── Data for this task ──
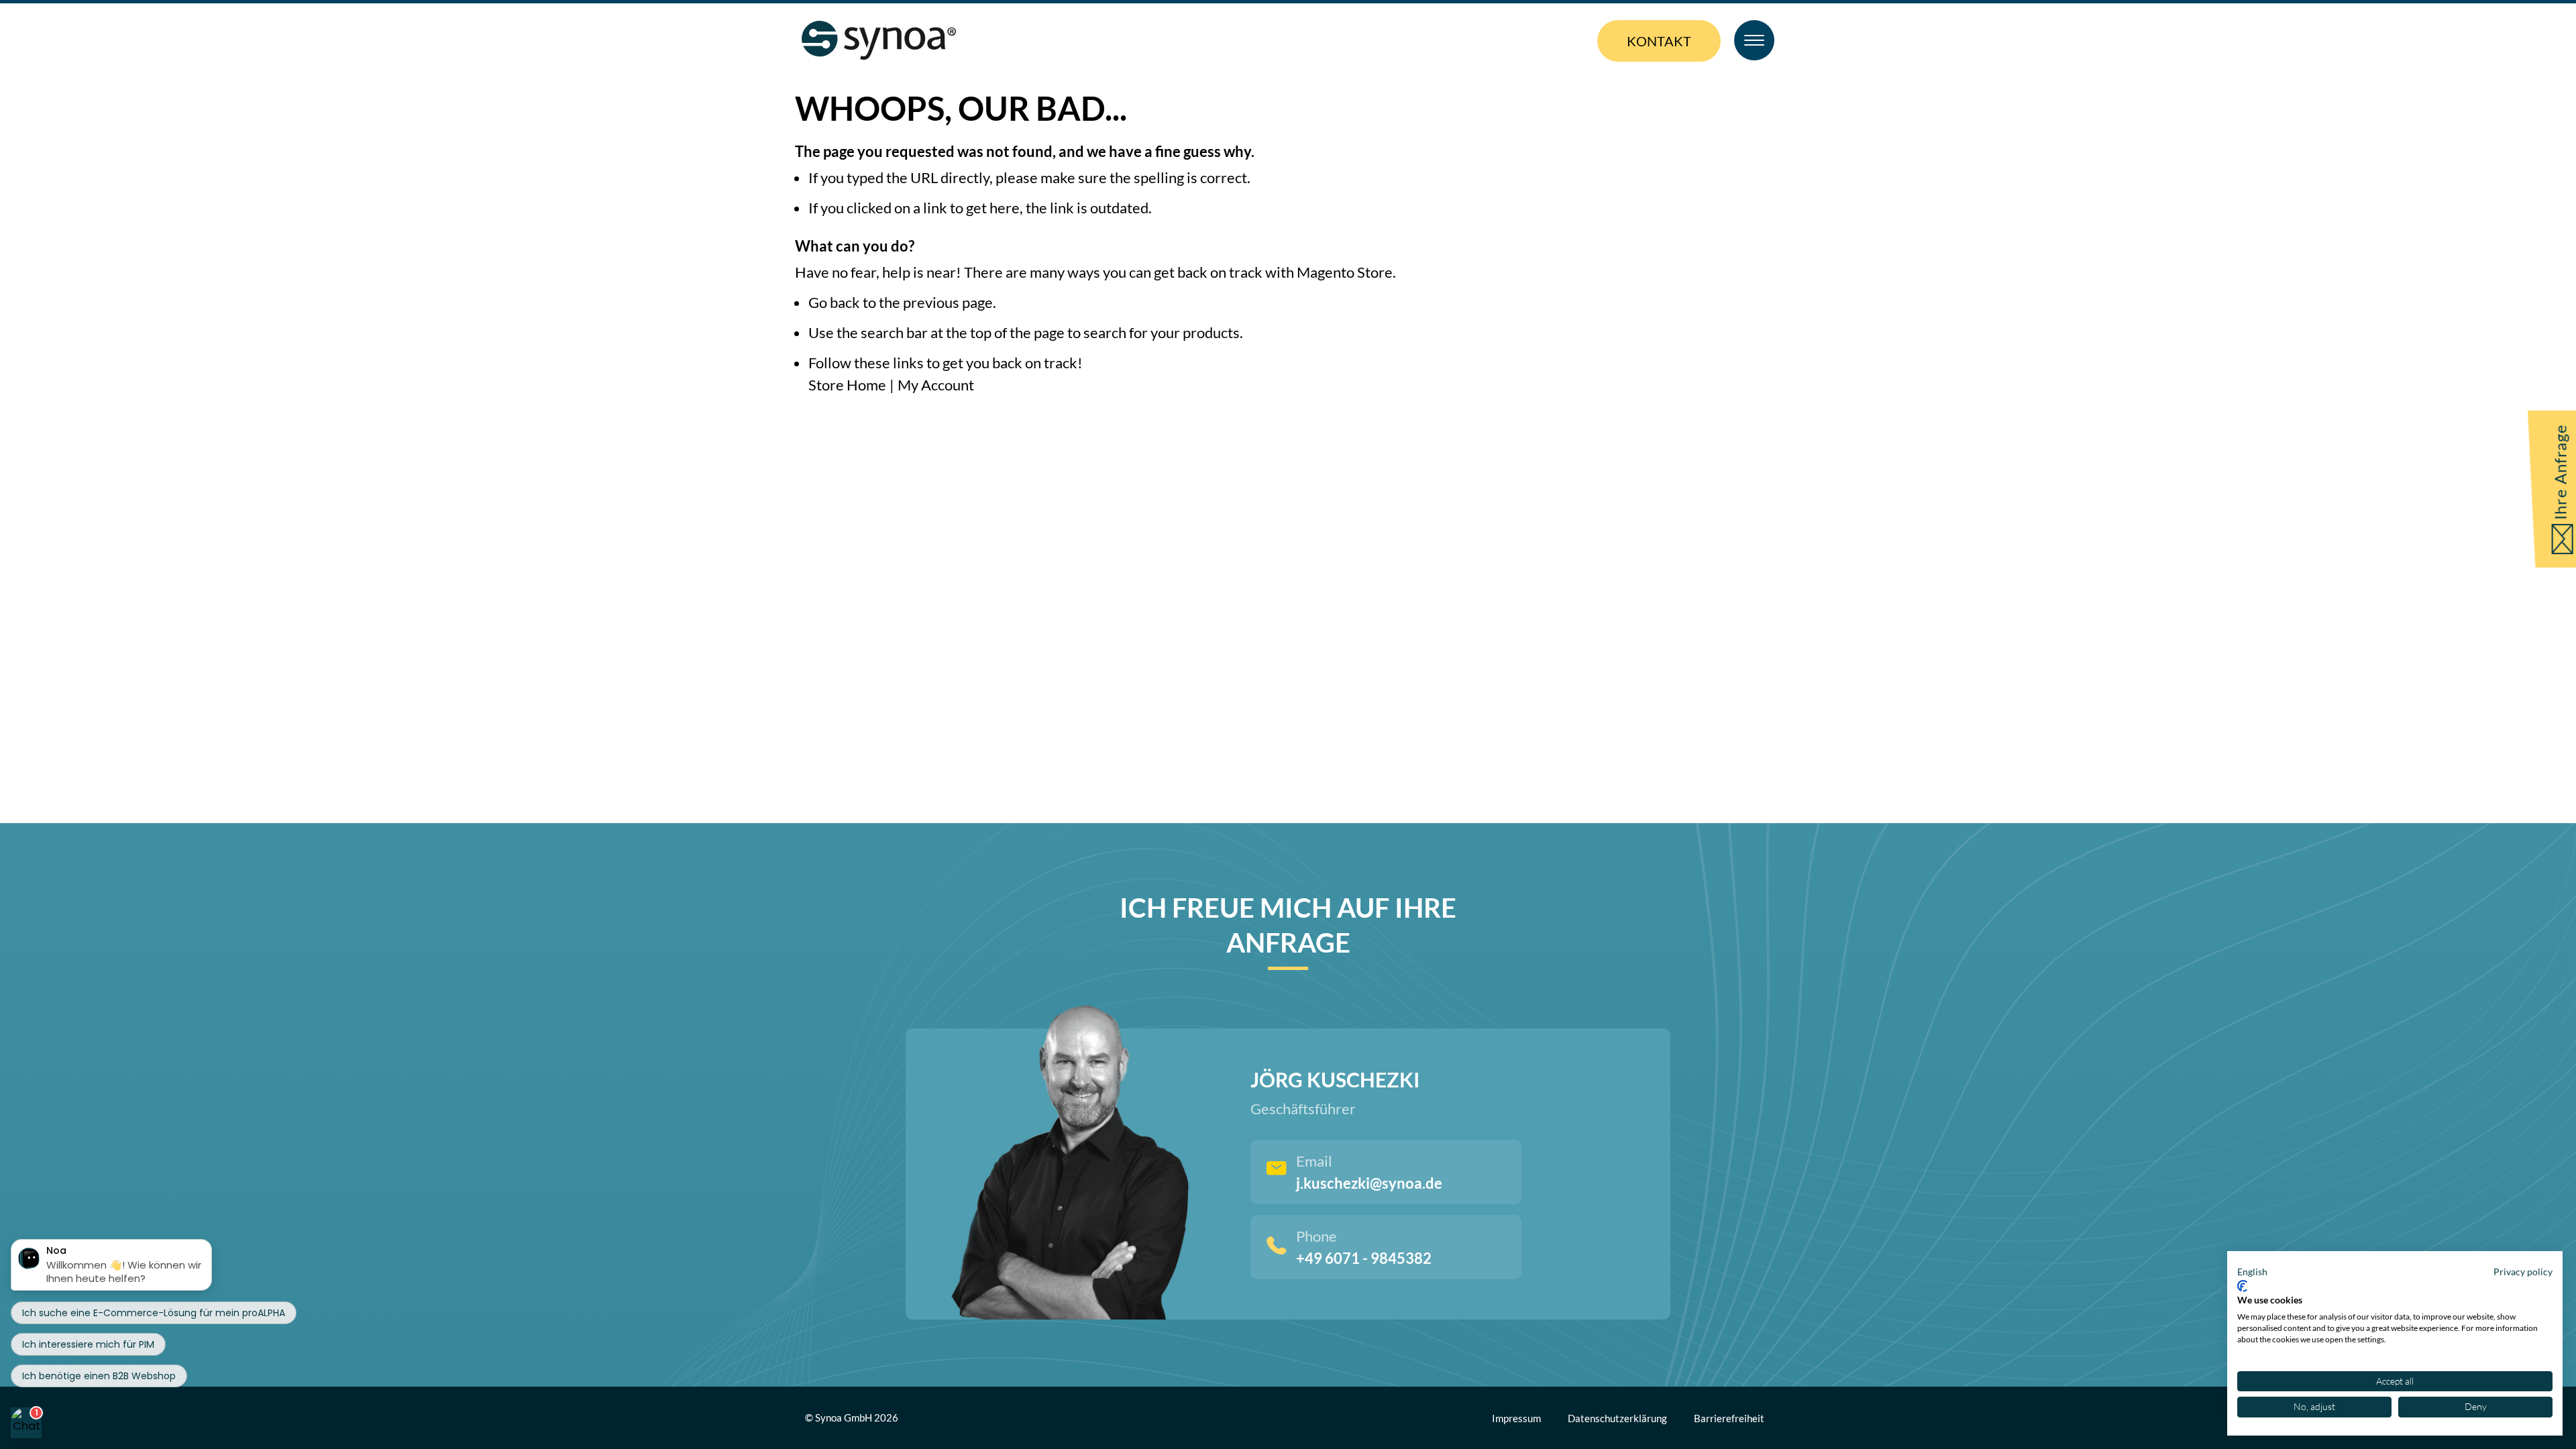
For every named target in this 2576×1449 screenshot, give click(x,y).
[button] (2252, 1272)
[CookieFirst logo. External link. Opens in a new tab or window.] (2242, 1286)
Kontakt (1659, 41)
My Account (936, 385)
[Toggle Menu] (1754, 40)
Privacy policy (2523, 1271)
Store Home (847, 385)
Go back (834, 302)
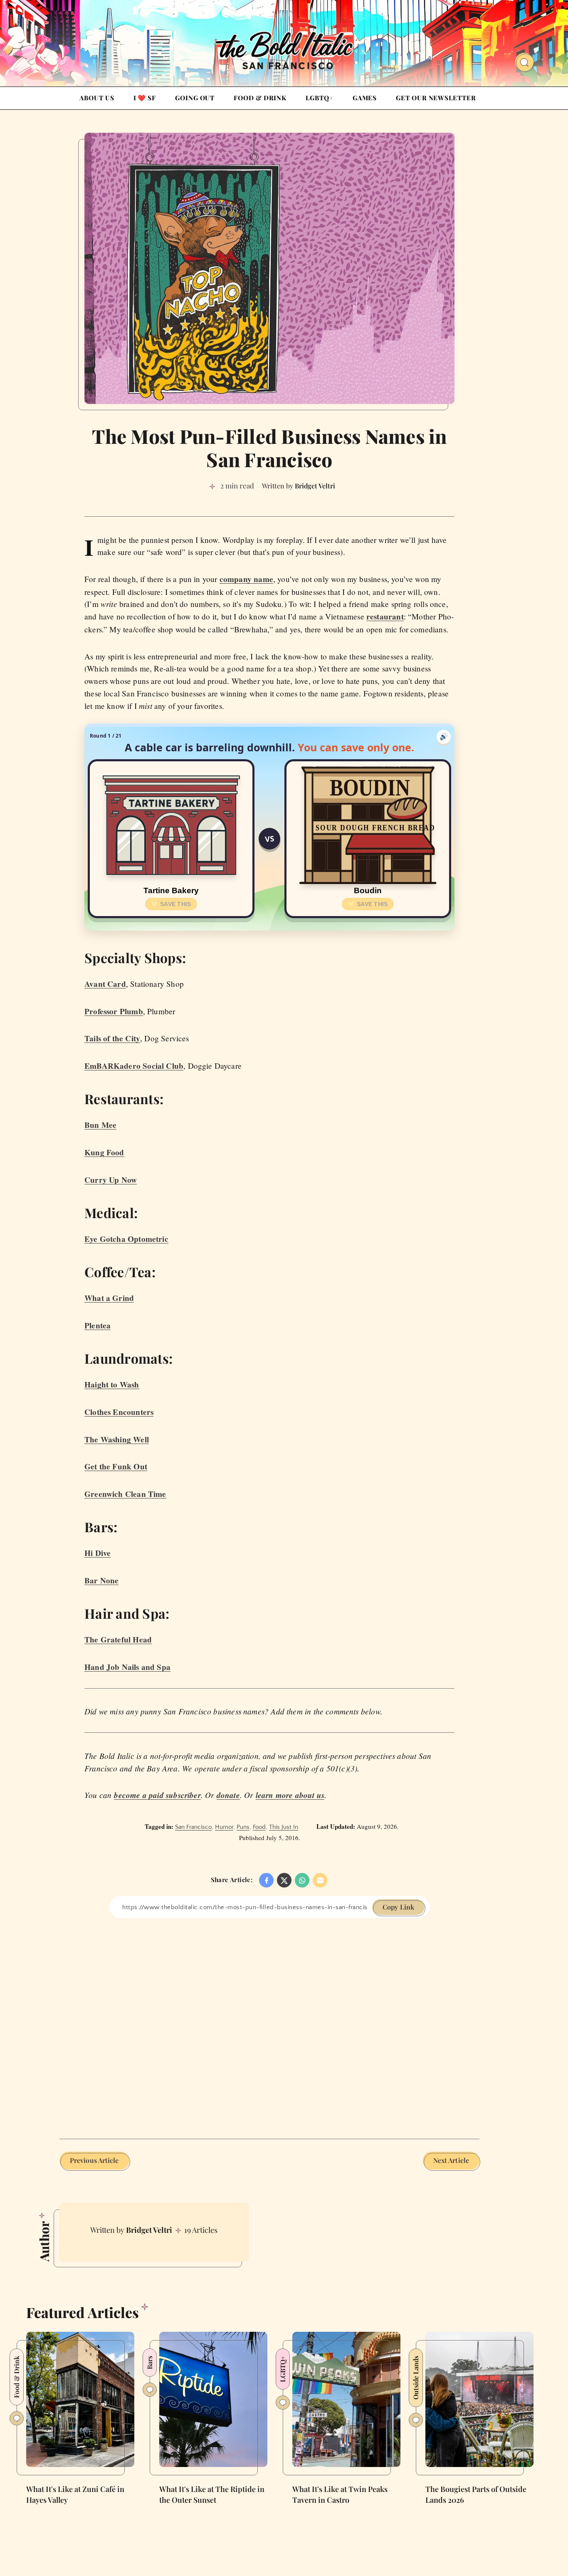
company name (246, 579)
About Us (96, 98)
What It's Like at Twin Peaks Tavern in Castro (340, 2494)
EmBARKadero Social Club (133, 1066)
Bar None (101, 1580)
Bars (149, 2362)
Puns (243, 1826)
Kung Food (104, 1152)
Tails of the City (112, 1038)
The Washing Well (116, 1439)
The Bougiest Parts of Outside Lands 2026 (475, 2494)
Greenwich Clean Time (125, 1494)
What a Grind (109, 1298)
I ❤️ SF (144, 98)
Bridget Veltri (149, 2230)
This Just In (283, 1826)
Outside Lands (415, 2378)
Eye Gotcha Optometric (126, 1239)
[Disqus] (269, 2022)
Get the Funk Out (115, 1466)
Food (259, 1826)
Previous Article (94, 2160)
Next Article (451, 2160)
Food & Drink (260, 98)
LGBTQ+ (319, 98)
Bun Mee (100, 1125)
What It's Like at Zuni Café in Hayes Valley (75, 2494)
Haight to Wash (111, 1384)
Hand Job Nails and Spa (127, 1667)
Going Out (195, 98)
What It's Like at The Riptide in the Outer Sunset (211, 2494)
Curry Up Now (110, 1180)
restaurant (385, 616)
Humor (224, 1826)
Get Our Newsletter (436, 98)
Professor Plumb (113, 1011)
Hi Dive (97, 1553)
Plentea (97, 1325)
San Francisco (193, 1826)
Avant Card (105, 984)
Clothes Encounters (118, 1412)
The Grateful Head (118, 1639)
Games (365, 98)
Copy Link (398, 1906)
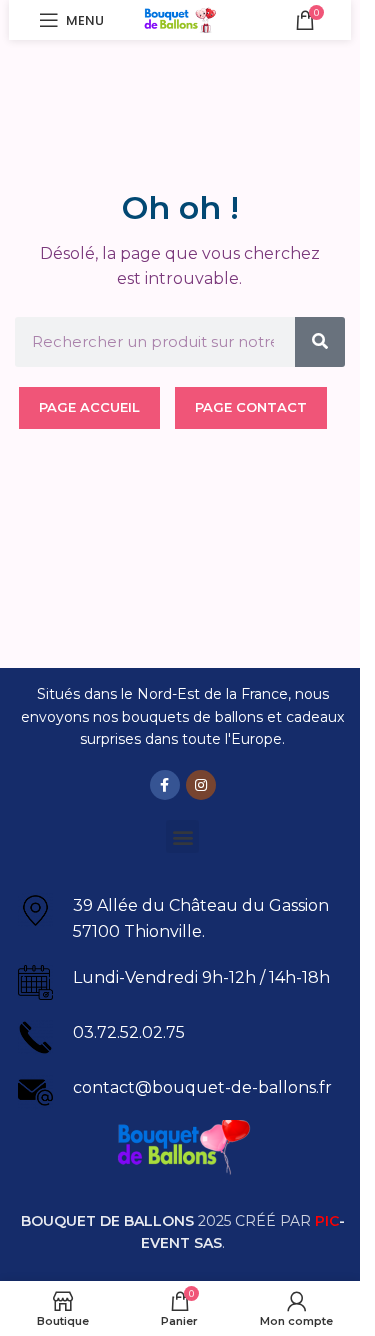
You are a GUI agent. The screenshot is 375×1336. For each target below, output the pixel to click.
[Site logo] (180, 18)
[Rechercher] (320, 342)
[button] (182, 836)
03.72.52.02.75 (129, 1032)
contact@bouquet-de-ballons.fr (202, 1087)
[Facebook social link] (165, 785)
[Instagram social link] (201, 785)
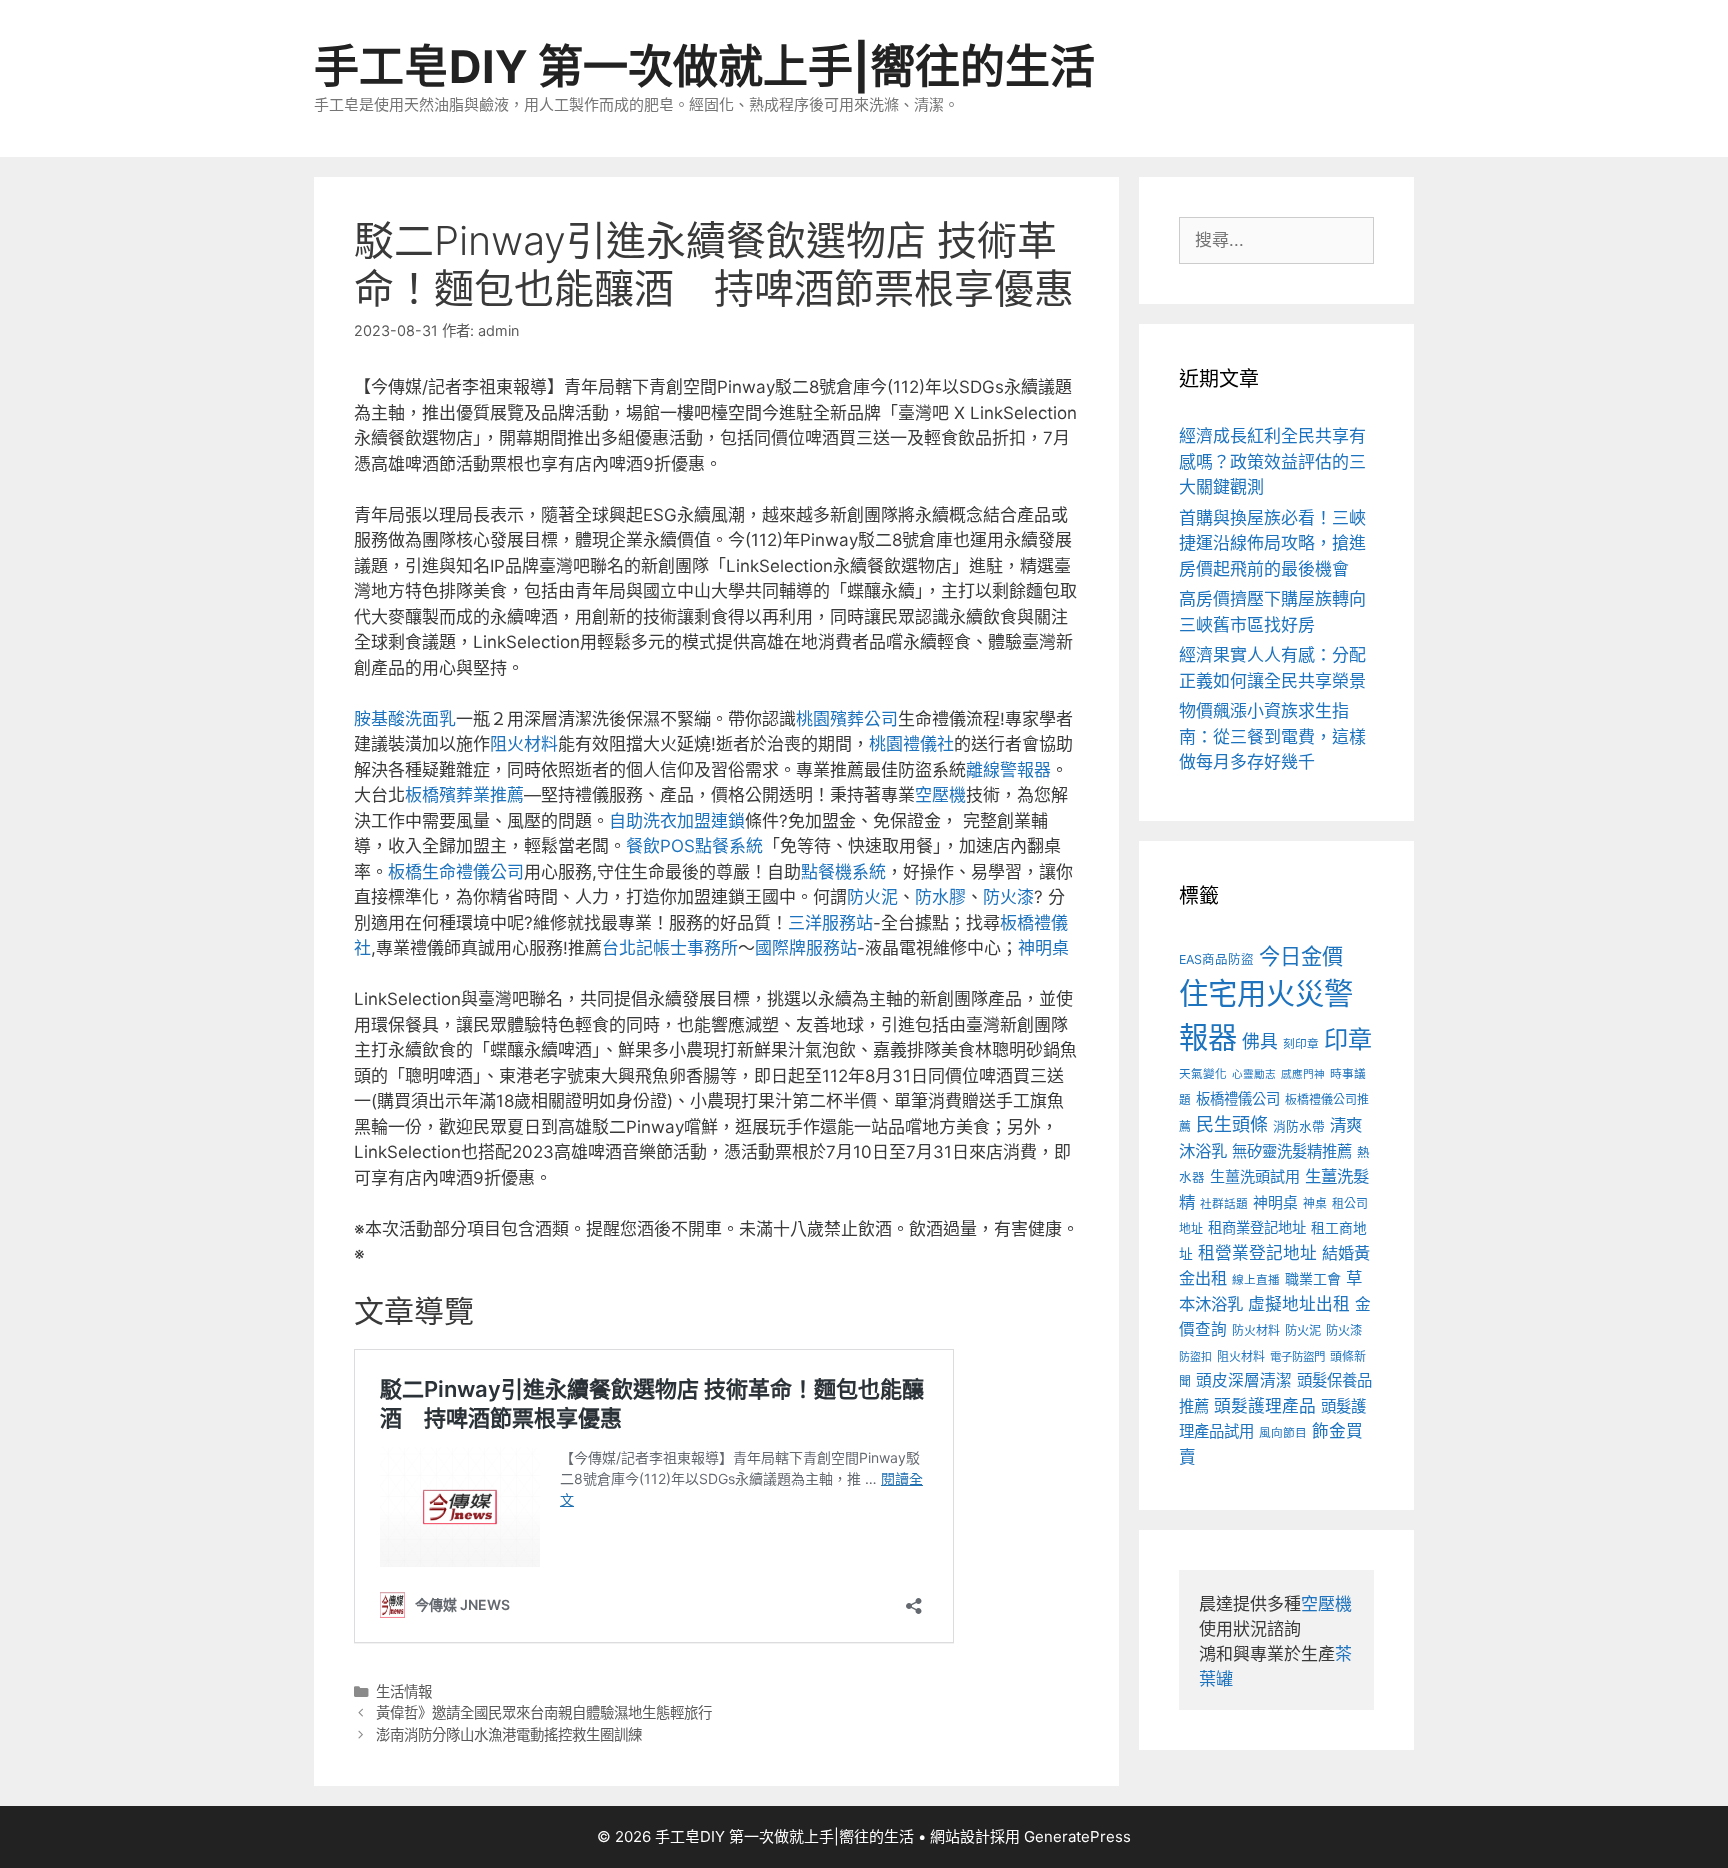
───
◆ Prompt: Take every line from the data that contains the word "target".

◆ Completed task:
For every named target in this 2576×1449 screenshot, give click(x,y).
You are a GUI agent. The screenshot is 375×1336. For each target below, output the pixel to click.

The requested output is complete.